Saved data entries
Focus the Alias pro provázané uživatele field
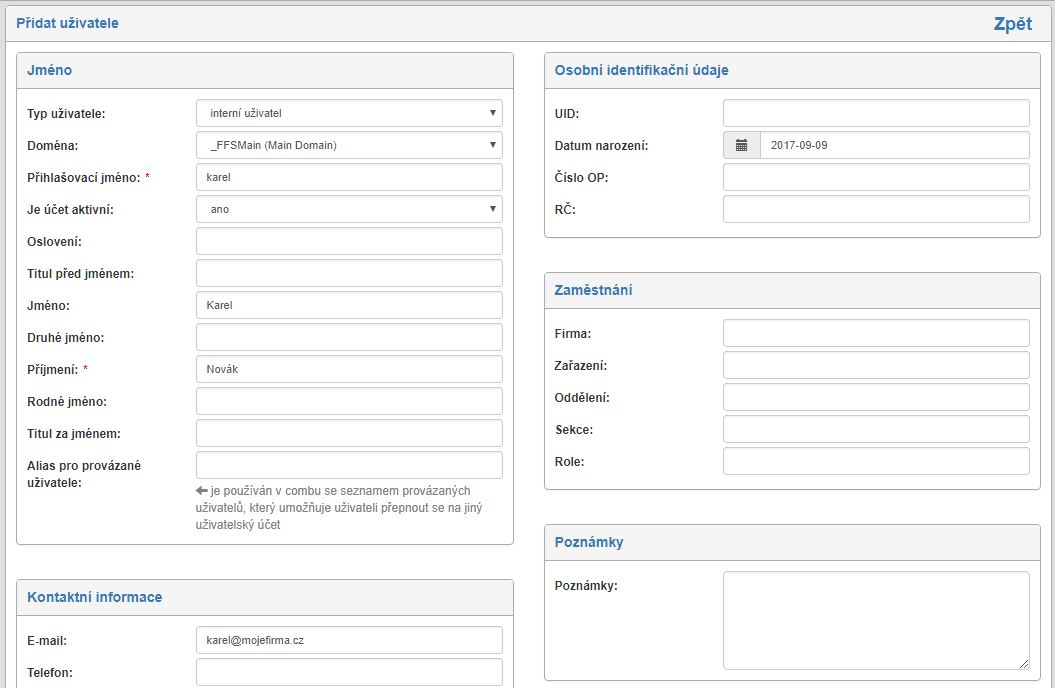This screenshot has height=688, width=1055. pos(349,465)
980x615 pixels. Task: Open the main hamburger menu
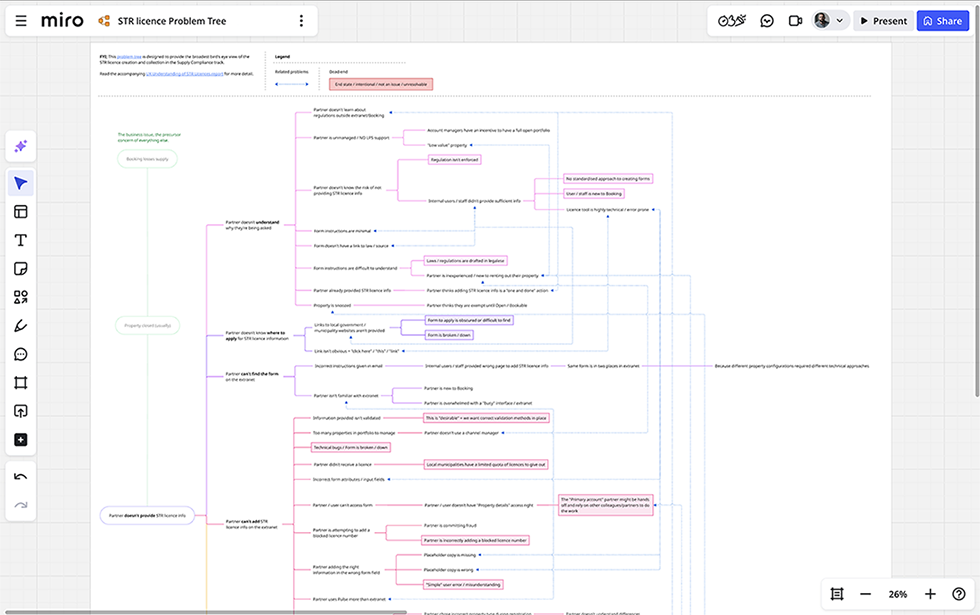20,20
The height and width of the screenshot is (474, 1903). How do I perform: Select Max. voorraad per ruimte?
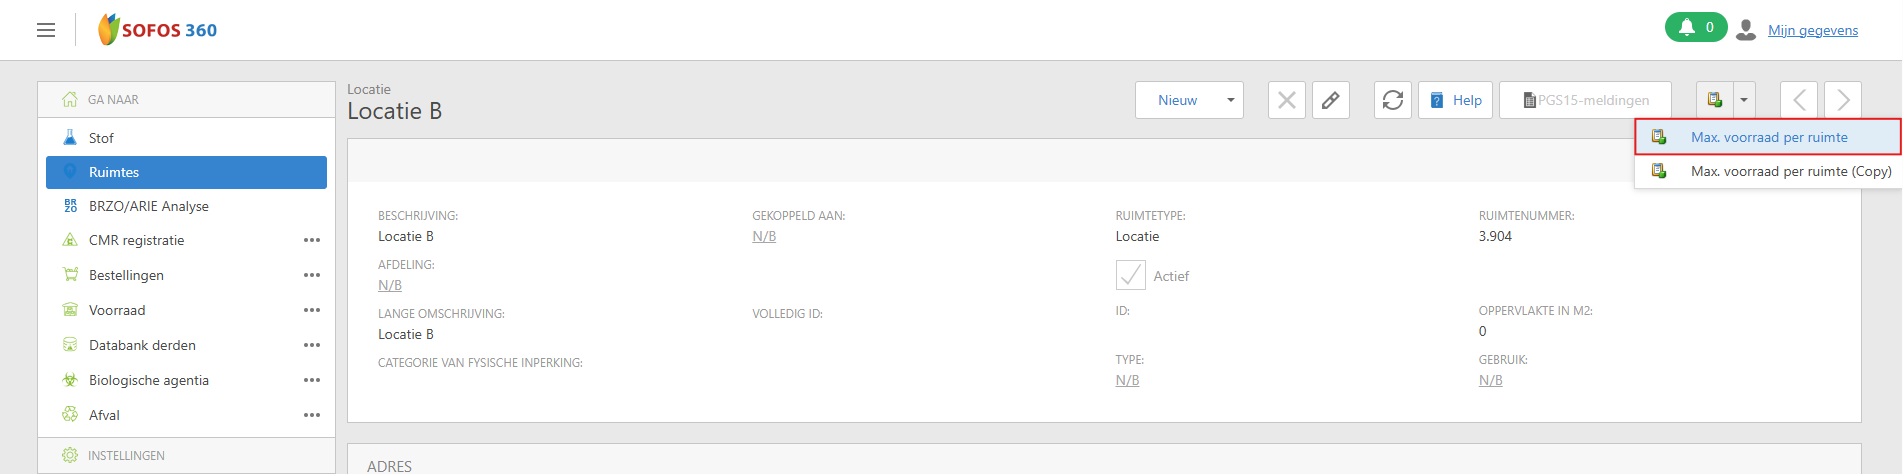coord(1768,137)
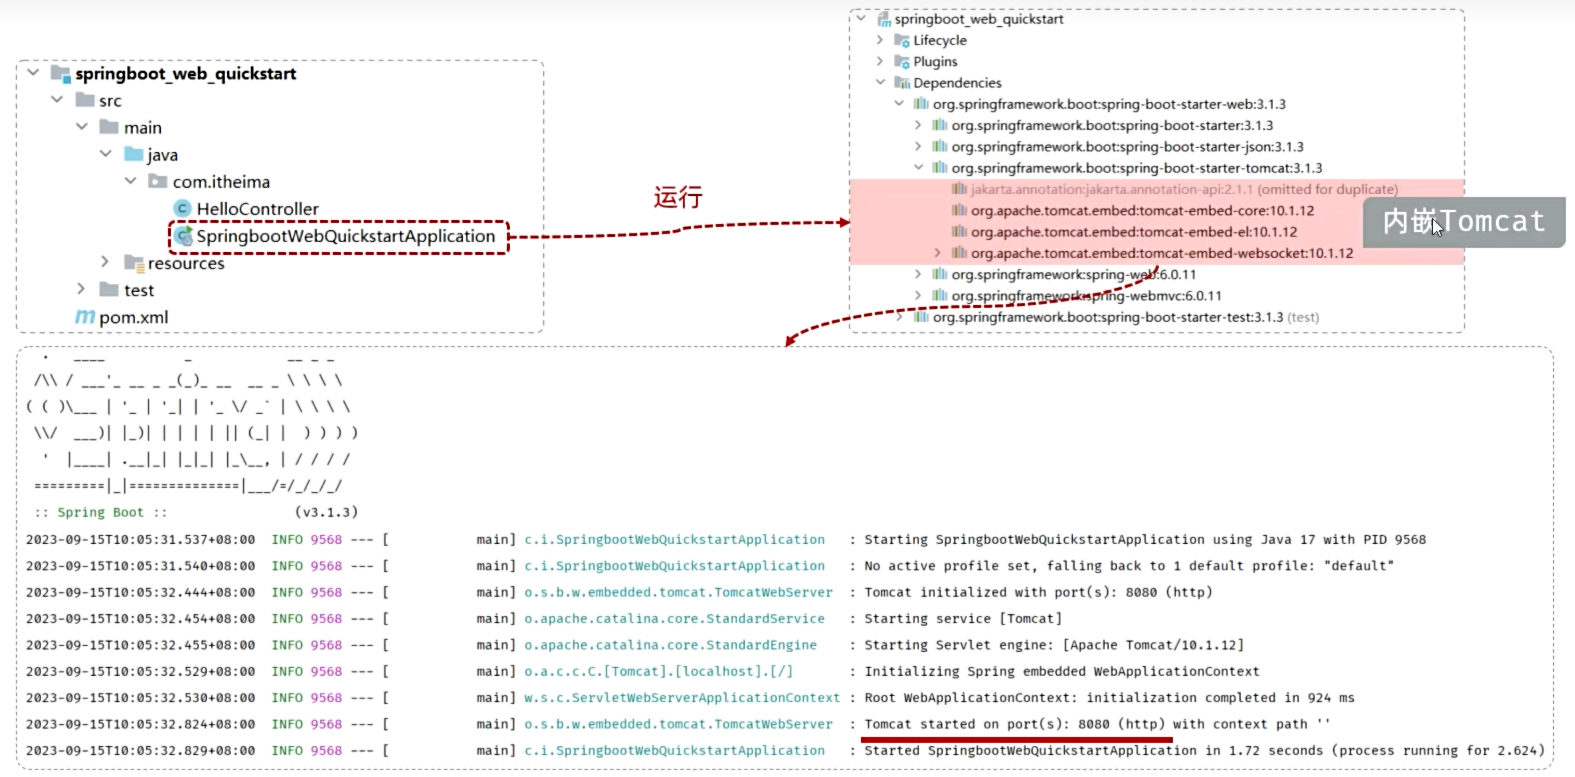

**WHAT THE TASK ASKS**
Only the text of the entries above is to be given again, exactly, with the pictures left out.

**COMPLETED EXERCISE**
Focus the Alias pro provázané uživatele field
This screenshot has height=688, width=1055. pos(349,465)
980x615 pixels. Task: Open the main hamburger menu
20,20
The height and width of the screenshot is (474, 1903). How do I perform: Select Max. voorraad per ruimte?
coord(1768,137)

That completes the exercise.